Au cours de cette rencontre, le responsable tunisien a exprimé la profonde indignation de Tunis face à ce qu’il qualifie de répétition de pratiques jugées inacceptables sur des médias publics français, accusés de diffuser des propos « incitatifs » et des accusations contre l’État tunisien. Les autorités tunisiennes estiment que ces contenus dépassent le cadre de la liberté d’expression et de la liberté de la presse, en s’apparentant à une ingérence dans les affaires intérieures d’un État souverain. Elles ont également souligné que le caractère public du média concerné engage, selon elles, une responsabilité morale de l’État français, appelant les autorités françaises à prendre les mesures nécessaires conformément à leur législation.
Cette réaction intervient après l’interview accordée par Moncef Marzouki à France 24, dans laquelle l’ancien chef de l’État a appelé à un changement politique en Tunisie et évoqué la nécessité d’une pression extérieure sur les autorités tunisiennes. Il a également affirmé que certains acteurs étrangers prépareraient déjà l’après-présidence de Kaïs Saïed et établiraient des contacts avec des personnalités susceptibles de jouer un rôle dans cette période. Ces déclarations ont provoqué une vive réaction des autorités tunisiennes, qui y voient une remise en cause de l’indépendance de la décision nationale et une atteinte aux institutions de l’État.

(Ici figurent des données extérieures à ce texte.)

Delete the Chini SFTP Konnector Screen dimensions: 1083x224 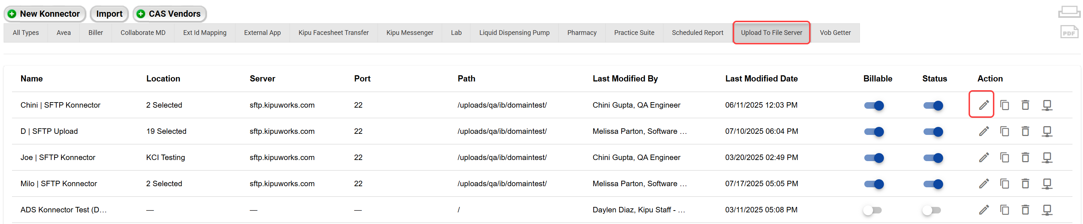1025,105

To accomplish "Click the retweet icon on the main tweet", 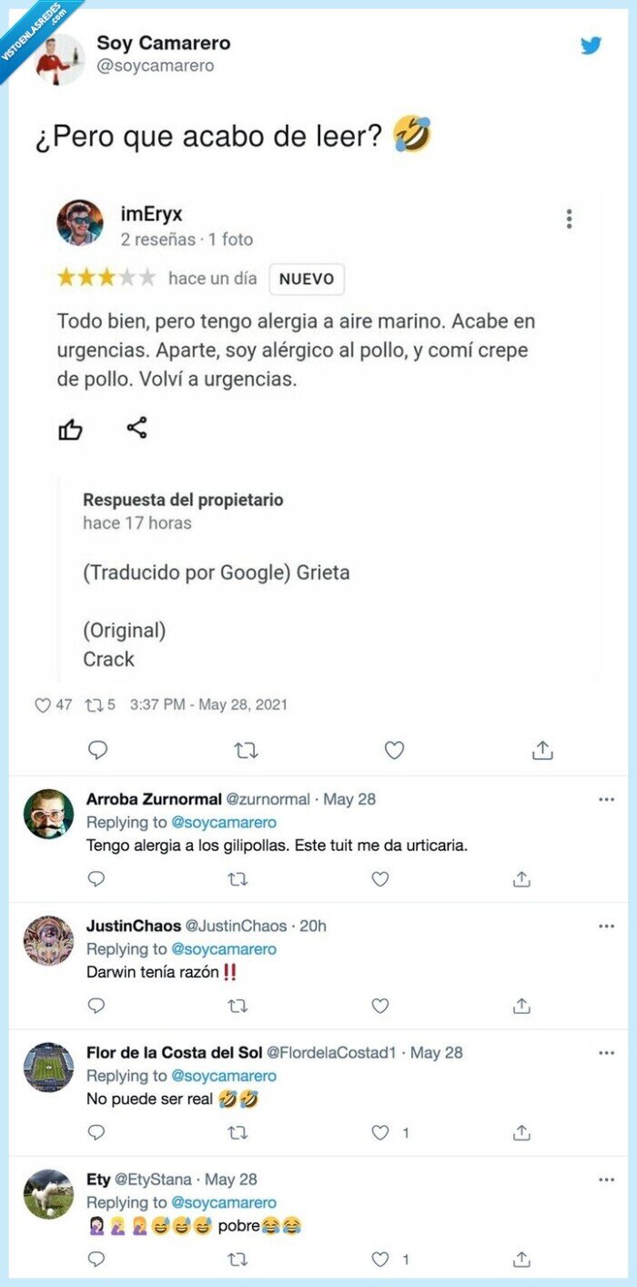I will (x=246, y=750).
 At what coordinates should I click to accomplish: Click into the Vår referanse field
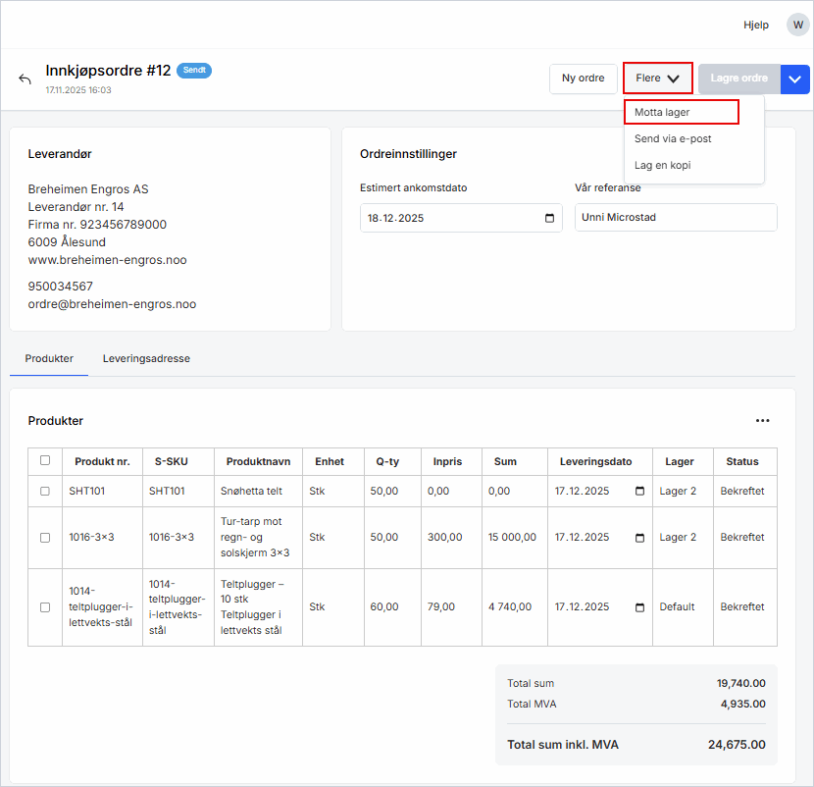click(x=675, y=218)
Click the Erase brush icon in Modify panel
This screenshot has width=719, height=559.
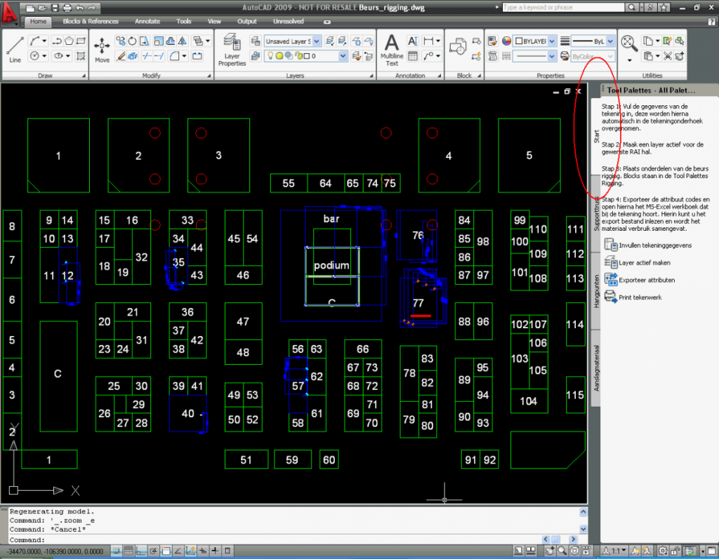click(121, 55)
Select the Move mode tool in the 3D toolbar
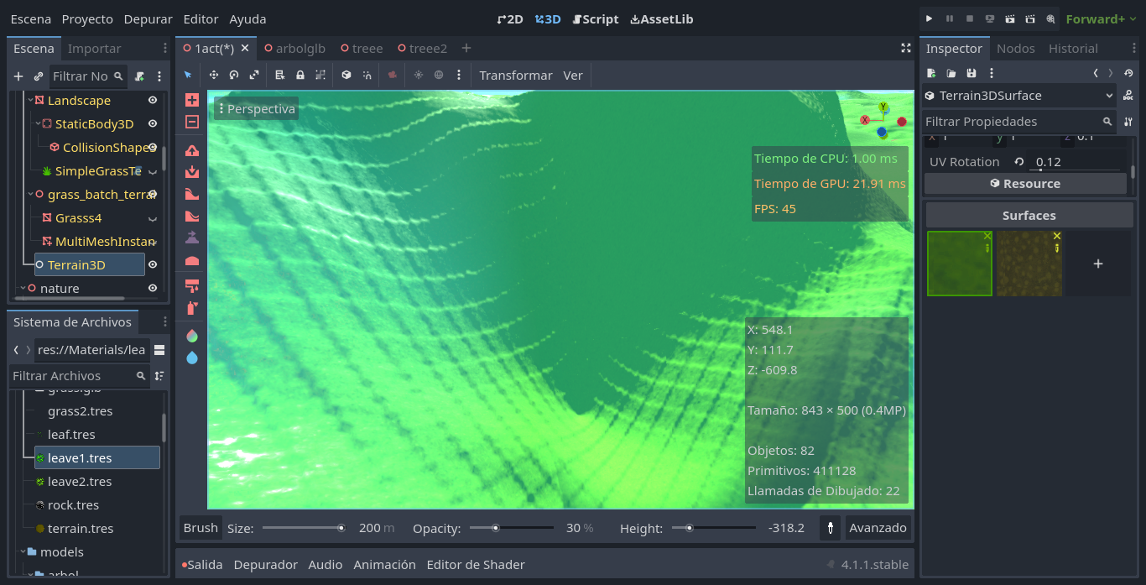1146x585 pixels. [213, 75]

De son côté, une partie des médias français a largement relayé cette affaire, critiquant la décision tunisienne de convoquer l’ambassadrice française et défendant le principe de l’indépendance éditoriale des médias publics. Cette controverse intervient dans un contexte déjà sensible des relations franco-tunisiennes, marquées par des échanges réguliers sur les questions politiques, migratoires et économiques, et pourrait alimenter de nouvelles discussions diplomatiques entre les deux pays.